A gentle warning: the Porte de Vanves market is sweet but short: 9am to noon both Saturday and Sunday are the peak hours. By 1pm most dealers are packed up and gone.
2. Marché aux Puces de Saint-Ouen
Métro: Porte de Clignancourt
Here’s where Chef Julia Child bought her first antique mortar and pestle “. . . about the size and weight of a baptismal font,” she wrote. “One look at it, and I knew there was no question: I just had to have that set!” That very mortar and pestle is now at the Smithsonian’s National Museum of American History. “Everything has a history!” as Julia would say.
Who else found inspiration at Saint-Ouen? Elsa Schiaparelli, André Breton, Pablo Picasso, Christian Dior, Yves Saint Laurent, Andy Warhol, and Coco Chanel—just to name a few.
Puces de Saint-Ouen: I spy
The market still has a certain Proustian charm, meshing past and present. It’s also photogenic, rain or shine, and the perfect place for more than a few existentialist Instagram moments with your inner-flâneur. After sipping a beer at Le Paul Bert, strike out on a slow roll through the labyrinth of shacks and tents, chockfull with the faded gilded and gloriously gritty.

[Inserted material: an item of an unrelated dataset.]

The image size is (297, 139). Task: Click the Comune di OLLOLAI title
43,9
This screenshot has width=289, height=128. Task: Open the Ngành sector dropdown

Puces de Saint-Ouen: What to buy
Finding bargains at Saint-Ouen can be a challenge. But with a little quill power, what about some vintage postcards? Or a vintage fashion magazine? Never more than a few euros, these feather light souvenirs won’t tip any airport luggage scale. Check out Caveyron Devey in the Passage Lecuyer.
Puces de Saint-Ouen: Tips
At Caveyron Devey, the cards are meticulously organized by genre. Looking for something specific? Cats? Circuses? Just ask. Also, if offered a seat at their table to paw through a box, take them up on it. You’ll look like a real aficionado and your feet will thank you. Got a vintage fashion fetish? Visit the nearby clothing stalls.
3. The Pop-ups
Scattered around Paris are temporary brocantes (dealer-run antique sales) and vide-greniers where the neighborhood locals empty their closets. Recent finds include pink Valentino heels, Charles Jourdan boots in noir, and Ted Lapidus hexagonal sunglasses, none for more than 20 euros. You’ll also spy gently used scarves, hats, and Catherine Deneuve-worthy trench coats—but without their usual exorbitant price tags.
Here are a few more tips for the road.
Plan of Action
Have a “quest” in mind. Previsualization helps narrow the hunt while increasing your chances of finding the object of your desire. What’s missing from your closet? Ballet slippers? A striped Breton sailor shirt? Both are timeless French classics. Need a showstopper for the house? Old maps, chalkware cats, mannequins, mounted beetles, or absinthe glasses offer charmed vintage at its best. Grab a pen and make your wish list.
Before setting out, consider your shopping kit: comfortable shoes, water bottle, Métro tickets, maps with the markets circled, maybe a folding umbrella. Don’t forget a sturdy bag for your finds, available at almost any grocery store for just a few cents. They make perfect souvenirs, too. Also, do carry cash, since many dealers don’t accept credit cards. Just keep it on you in a safe place. And keep your wits about you, too—that person nudging next to you at the stall may be more interested in what’s in your bag than what’s on the table. No need to stress about it, but do be aware.
Time is precious but it’s possible to visit both of these fleas and even a few brocantes in one day. Just get on the bus, Gus. For the price of a Métro ticket, you can spend a weekend morning at Porte de Vanves, then hop on the 95 bus all the way to Saint-Ouen at its final stop. No need to keep track of the stops—everyone gets off at the end. Just rest your feet and gloat over your early successes as the whole fantastic panorama of Paris rolls by. Forty-five minutes later, you’ll be ready to hit the ground running once more.